▸ ACTIVITY
Repeat every entry below exactly.

Stored data:
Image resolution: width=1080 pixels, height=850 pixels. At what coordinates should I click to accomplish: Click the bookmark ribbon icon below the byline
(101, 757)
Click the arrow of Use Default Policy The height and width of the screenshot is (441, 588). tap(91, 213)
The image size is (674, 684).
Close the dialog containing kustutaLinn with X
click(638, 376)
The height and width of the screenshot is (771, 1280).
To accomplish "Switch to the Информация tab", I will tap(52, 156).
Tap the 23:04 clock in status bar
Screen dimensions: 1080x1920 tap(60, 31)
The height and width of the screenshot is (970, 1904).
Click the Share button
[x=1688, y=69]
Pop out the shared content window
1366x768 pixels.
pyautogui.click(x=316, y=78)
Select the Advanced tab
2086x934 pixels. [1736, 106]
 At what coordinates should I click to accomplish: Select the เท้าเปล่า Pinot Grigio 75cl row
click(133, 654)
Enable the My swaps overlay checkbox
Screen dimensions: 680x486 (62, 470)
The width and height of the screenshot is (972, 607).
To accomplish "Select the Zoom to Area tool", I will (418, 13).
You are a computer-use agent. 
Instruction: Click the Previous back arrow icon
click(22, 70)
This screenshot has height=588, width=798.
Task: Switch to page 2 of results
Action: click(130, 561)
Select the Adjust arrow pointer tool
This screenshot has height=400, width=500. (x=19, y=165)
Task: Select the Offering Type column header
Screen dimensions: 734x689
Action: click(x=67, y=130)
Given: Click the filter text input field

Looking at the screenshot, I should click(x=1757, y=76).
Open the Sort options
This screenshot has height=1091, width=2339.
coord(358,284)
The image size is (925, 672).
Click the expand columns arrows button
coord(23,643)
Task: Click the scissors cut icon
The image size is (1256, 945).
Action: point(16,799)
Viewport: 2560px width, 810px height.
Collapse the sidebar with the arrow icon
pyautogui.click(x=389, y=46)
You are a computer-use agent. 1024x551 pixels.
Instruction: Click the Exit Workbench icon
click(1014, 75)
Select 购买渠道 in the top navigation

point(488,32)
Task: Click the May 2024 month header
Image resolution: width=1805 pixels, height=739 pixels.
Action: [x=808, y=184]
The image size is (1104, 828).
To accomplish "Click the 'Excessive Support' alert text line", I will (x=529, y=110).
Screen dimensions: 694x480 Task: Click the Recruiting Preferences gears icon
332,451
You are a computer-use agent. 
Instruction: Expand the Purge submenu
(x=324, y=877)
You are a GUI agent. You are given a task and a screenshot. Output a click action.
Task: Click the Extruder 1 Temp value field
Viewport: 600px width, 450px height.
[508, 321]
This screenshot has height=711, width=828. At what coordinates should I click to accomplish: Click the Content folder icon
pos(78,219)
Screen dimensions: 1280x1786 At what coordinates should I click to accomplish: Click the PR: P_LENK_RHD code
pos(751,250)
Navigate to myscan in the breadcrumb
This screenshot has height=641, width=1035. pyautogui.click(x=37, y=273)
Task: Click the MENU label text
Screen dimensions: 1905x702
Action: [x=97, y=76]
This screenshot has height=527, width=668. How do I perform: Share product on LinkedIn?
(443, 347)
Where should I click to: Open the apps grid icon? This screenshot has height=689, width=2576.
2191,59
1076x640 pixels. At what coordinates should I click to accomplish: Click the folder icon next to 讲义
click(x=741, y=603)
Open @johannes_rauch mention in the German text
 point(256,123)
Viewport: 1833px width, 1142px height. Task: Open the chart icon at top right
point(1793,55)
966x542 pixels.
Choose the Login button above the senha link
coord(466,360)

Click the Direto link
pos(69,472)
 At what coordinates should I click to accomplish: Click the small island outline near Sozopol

▸ WRITTEN ANSWER
Image resolution: width=1080 pixels, height=850 pixels. At what coordinates should I click to accomplish: Click the bookmark ribbon icon below the byline
(101, 757)
Click the arrow of Use Default Policy The height and width of the screenshot is (441, 588). tap(91, 213)
The image size is (674, 684).
Close the dialog containing kustutaLinn with X
click(638, 376)
The height and width of the screenshot is (771, 1280).
To accomplish "Switch to the Информация tab", I will tap(52, 156).
Tap the 23:04 clock in status bar
Screen dimensions: 1080x1920 tap(60, 31)
The height and width of the screenshot is (970, 1904).
Click the Share button
[x=1688, y=69]
Pop out the shared content window
1366x768 pixels.
pyautogui.click(x=316, y=78)
Select the Advanced tab
2086x934 pixels. [1736, 106]
 At what coordinates should I click to accomplish: Select the เท้าเปล่า Pinot Grigio 75cl row
click(133, 654)
Enable the My swaps overlay checkbox
Screen dimensions: 680x486 (62, 470)
The width and height of the screenshot is (972, 607).
To accomplish "Select the Zoom to Area tool", I will (418, 13).
You are a computer-use agent. 
Instruction: Click the Previous back arrow icon
click(22, 70)
This screenshot has height=588, width=798.
Task: Switch to page 2 of results
Action: click(130, 561)
Select the Adjust arrow pointer tool
This screenshot has height=400, width=500. (x=19, y=165)
Task: Select the Offering Type column header
Screen dimensions: 734x689
Action: click(x=67, y=130)
Given: Click the filter text input field

Looking at the screenshot, I should click(x=1757, y=76).
Open the Sort options
This screenshot has height=1091, width=2339.
coord(358,284)
The image size is (925, 672).
Click the expand columns arrows button
coord(23,643)
Task: Click the scissors cut icon
The image size is (1256, 945).
Action: point(16,799)
Viewport: 2560px width, 810px height.
Collapse the sidebar with the arrow icon
pyautogui.click(x=389, y=46)
You are a computer-use agent. 1024x551 pixels.
Instruction: Click the Exit Workbench icon
click(1014, 75)
Select 购买渠道 in the top navigation

point(488,32)
Task: Click the May 2024 month header
Image resolution: width=1805 pixels, height=739 pixels.
Action: [x=808, y=184]
The image size is (1104, 828).
To accomplish "Click the 'Excessive Support' alert text line", I will (x=529, y=110).
Screen dimensions: 694x480 Task: Click the Recruiting Preferences gears icon
332,451
You are a computer-use agent. 
Instruction: Expand the Purge submenu
(x=324, y=877)
You are a GUI agent. You are given a task and a screenshot. Output a click action.
Task: Click the Extruder 1 Temp value field
Viewport: 600px width, 450px height.
[508, 321]
This screenshot has height=711, width=828. At what coordinates should I click to accomplish: Click the Content folder icon
pos(78,219)
Screen dimensions: 1280x1786 At what coordinates should I click to accomplish: Click the PR: P_LENK_RHD code
pos(751,250)
Navigate to myscan in the breadcrumb
This screenshot has height=641, width=1035. pyautogui.click(x=37, y=273)
Task: Click the MENU label text
Screen dimensions: 1905x702
Action: [x=97, y=76]
This screenshot has height=527, width=668. How do I perform: Share product on LinkedIn?
(443, 347)
Where should I click to: Open the apps grid icon? This screenshot has height=689, width=2576.
2191,59
1076x640 pixels. At what coordinates should I click to accomplish: Click the folder icon next to 讲义
click(x=741, y=603)
Open @johannes_rauch mention in the German text
 point(256,123)
Viewport: 1833px width, 1142px height. Task: Open the chart icon at top right
point(1793,55)
966x542 pixels.
Choose the Login button above the senha link
coord(466,360)

Click the Direto link
pos(69,472)
 At what coordinates should I click to accomplish: Click the small island outline near Sozopol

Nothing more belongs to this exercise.